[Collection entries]
- - -
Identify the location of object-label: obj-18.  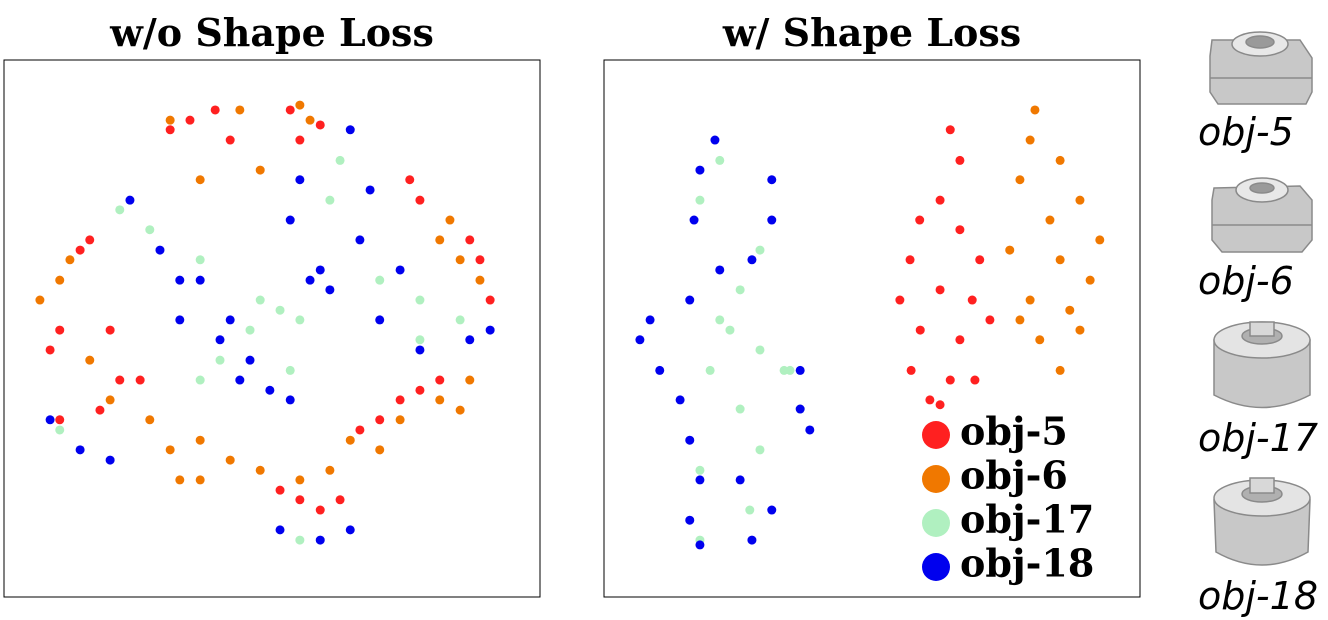
(1258, 596).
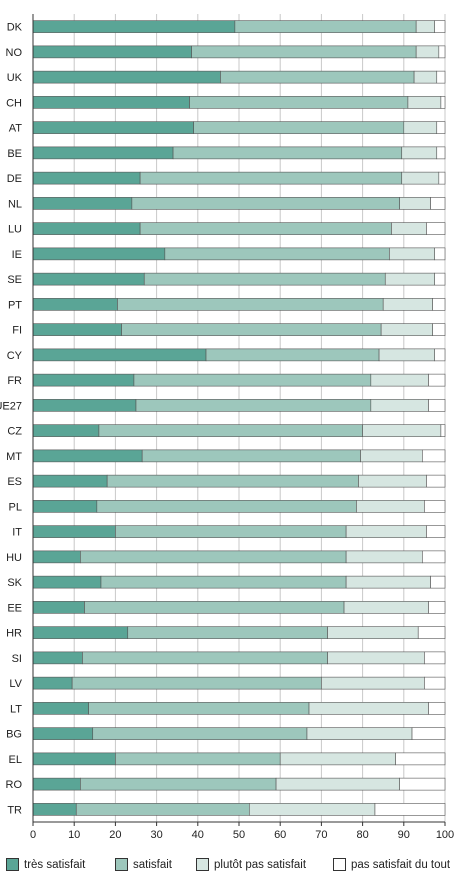 This screenshot has height=881, width=457. I want to click on category-label: SK, so click(14, 583).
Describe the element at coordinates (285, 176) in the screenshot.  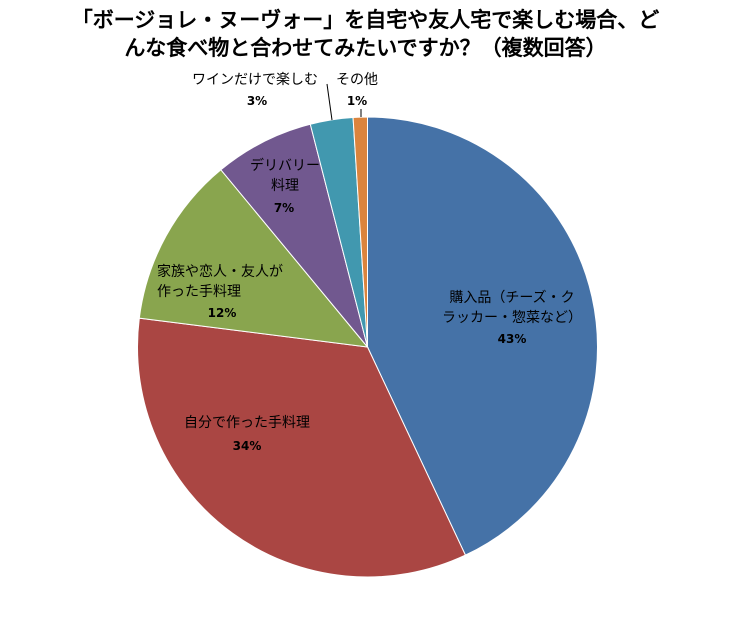
I see `slice-label-4: デリバリー料理` at that location.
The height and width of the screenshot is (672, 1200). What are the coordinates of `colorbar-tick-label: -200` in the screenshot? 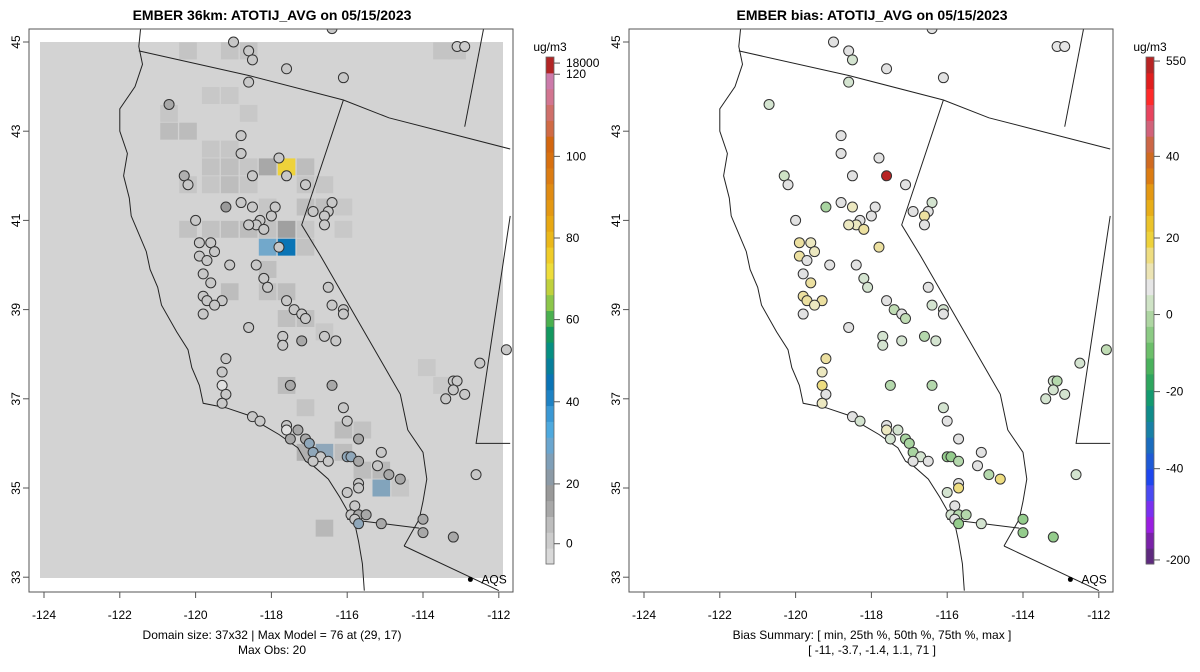 It's located at (1178, 560).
- - -
Can you write out the entries from the very start through the line containing "at that location.", both ends included, as a numbered list with no blank lines and the pictures left out?

1. Identify the location of object-label: obj-18.  
2. (1258, 596).
3.  This screenshot has height=881, width=457. I want to click on category-label: SK, so click(14, 583).
4. Describe the element at coordinates (285, 176) in the screenshot.  
5. I see `slice-label-4: デリバリー料理` at that location.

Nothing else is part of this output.